Chairman, CEO and Founder Nathan C. Thompson originally designed Spectra’s storage systems for high-density, not speed, but customers were not willing to make that tradeoff, explains Rector. Active archiving strikes a balance between keeping data visible in online disk arrays and moving the data to more cost-effective near-line or off-line tape.
So who needs all that storage? Spectra sees this solution as a natural fit for a wide range of communities, from medicine and genomics to nuclear physics and petroleum exploration, in addition to supercomputing, media and entertainment, Internet storage, surveillance and, of course, cloud computing. As an interesting side note, when it comes to archiving data, Spectra notes that the general enterprise can archive about 80 percent of its data, but with HPC this figure is closer to 90-95 percent.
Spectra has well over 150 petascale-class customers, including Argonne National Laboratory, NCSA, NASA and Entertainment Tonight, as well as many that do not want to be named. Whether storing petabytes or exabytes, value and density are paramount. Organizations looking to meet their specific storage ought to be concerned with finding the right balance of speed, density and cost. Then there’s the long-term outlook: scalability. Tape libraries can stay active for 10 years, 15 years, or longer, incorporating new technologies as they become available.

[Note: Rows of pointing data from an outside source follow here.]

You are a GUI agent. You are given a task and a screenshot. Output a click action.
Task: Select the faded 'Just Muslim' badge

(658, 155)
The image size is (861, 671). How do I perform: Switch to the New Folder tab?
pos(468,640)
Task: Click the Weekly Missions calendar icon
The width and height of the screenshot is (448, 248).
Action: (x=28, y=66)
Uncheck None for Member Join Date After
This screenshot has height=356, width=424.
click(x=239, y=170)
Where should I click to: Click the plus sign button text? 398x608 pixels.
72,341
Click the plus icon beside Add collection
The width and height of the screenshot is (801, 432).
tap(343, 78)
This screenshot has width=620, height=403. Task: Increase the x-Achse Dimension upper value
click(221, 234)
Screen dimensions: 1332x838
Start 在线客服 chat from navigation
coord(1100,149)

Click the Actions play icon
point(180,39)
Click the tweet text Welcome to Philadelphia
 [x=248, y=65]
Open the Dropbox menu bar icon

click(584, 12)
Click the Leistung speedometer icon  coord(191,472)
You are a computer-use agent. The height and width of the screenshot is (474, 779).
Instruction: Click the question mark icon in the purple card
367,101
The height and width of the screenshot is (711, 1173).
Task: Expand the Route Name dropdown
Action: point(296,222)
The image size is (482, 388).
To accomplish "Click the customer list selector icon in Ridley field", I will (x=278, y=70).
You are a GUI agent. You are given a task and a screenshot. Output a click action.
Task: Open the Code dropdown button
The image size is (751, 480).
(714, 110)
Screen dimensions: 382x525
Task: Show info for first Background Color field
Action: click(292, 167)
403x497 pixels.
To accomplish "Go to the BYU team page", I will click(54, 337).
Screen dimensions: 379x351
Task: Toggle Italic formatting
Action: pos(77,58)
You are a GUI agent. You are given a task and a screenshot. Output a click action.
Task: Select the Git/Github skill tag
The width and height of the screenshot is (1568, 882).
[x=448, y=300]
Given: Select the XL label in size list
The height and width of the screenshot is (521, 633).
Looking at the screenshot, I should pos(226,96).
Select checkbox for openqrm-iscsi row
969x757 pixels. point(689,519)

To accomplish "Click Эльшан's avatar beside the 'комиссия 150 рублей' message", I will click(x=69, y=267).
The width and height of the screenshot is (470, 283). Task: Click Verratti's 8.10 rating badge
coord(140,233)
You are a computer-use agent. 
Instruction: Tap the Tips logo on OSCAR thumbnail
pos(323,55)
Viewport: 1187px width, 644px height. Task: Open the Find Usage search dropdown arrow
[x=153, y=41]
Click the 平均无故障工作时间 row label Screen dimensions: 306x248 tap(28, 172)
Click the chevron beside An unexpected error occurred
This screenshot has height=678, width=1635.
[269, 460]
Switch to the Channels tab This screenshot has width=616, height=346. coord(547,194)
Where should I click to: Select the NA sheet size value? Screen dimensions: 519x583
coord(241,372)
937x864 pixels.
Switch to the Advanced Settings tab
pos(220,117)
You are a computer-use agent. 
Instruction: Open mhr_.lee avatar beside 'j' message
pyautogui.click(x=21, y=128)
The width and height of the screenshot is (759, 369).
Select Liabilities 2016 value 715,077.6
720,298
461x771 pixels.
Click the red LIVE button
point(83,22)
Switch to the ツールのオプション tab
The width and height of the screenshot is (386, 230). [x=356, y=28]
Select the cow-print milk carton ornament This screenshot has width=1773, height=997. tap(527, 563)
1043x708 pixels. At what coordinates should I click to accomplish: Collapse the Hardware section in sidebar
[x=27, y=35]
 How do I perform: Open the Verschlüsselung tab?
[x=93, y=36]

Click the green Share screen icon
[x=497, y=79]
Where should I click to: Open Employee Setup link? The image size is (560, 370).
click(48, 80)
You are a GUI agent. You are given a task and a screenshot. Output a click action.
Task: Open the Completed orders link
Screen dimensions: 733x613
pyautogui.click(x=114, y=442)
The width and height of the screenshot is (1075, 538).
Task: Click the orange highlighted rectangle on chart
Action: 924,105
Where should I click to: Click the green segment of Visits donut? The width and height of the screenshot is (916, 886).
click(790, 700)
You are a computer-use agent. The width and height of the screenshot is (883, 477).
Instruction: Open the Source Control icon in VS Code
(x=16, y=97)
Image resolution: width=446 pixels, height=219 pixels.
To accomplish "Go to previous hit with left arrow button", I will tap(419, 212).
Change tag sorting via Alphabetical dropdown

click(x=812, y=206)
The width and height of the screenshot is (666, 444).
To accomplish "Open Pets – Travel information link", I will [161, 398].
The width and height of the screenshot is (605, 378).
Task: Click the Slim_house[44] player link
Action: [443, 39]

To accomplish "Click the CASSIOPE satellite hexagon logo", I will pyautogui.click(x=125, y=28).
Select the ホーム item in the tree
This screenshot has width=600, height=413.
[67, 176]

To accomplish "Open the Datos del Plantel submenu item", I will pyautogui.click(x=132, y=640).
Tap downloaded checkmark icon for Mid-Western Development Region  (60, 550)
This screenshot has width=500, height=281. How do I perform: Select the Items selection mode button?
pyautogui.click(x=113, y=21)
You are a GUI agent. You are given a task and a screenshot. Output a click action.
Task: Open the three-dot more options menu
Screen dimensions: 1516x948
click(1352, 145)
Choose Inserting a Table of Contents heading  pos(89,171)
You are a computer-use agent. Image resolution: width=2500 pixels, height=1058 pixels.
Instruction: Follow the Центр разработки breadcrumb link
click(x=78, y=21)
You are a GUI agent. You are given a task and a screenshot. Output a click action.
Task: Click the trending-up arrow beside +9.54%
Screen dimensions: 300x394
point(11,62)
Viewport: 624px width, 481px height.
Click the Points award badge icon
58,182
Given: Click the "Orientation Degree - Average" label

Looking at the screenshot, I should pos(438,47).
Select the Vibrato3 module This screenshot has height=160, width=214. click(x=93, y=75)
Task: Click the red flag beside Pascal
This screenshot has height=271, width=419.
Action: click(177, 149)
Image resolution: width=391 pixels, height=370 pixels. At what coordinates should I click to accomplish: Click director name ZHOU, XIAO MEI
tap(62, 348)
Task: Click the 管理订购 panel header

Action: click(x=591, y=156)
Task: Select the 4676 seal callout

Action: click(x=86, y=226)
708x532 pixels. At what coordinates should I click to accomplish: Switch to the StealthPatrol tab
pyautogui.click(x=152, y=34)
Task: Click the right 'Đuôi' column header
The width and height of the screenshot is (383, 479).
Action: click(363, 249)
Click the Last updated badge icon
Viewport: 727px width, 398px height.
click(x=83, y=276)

Of course tape is not an all or nothing proposition, in most instances, a tiered storage approach provides an optimal cost/benefit profile, a concept summarized by Chris Marsh, Spectra’s IT market and development manager:
Cloud storage providers often implement a tiered storage approach that provides upfront performance to customers via performance disk, while relying on tape storage on the back end. This is an effective way of meeting their customers’ requirements and driving more profitability for their organization. So, regardless of whether it’s a business or technology decision, tape adds value to cloud storage and should be considered when reviewing any specific cloud storage service provider.
Marsh wrote an in-depth 3-part feature on the value of tape for cloud storage providers. In it, he lists the key characteristics for a cloud service, including multi-tenancy, security, data integrity verification, retrieval expectations, and exit strategies.
For anyone wondering why this shift is happening now and not sooner, the simple answer is there wasn’t this much data before! There is a belief that data is growing faster than storage capacity, so we need a shift, one that includes more optimal efficiencies that give users access to the data they need, when they need it, and does so in a reliable, cost-effective, and energy-efficient manner.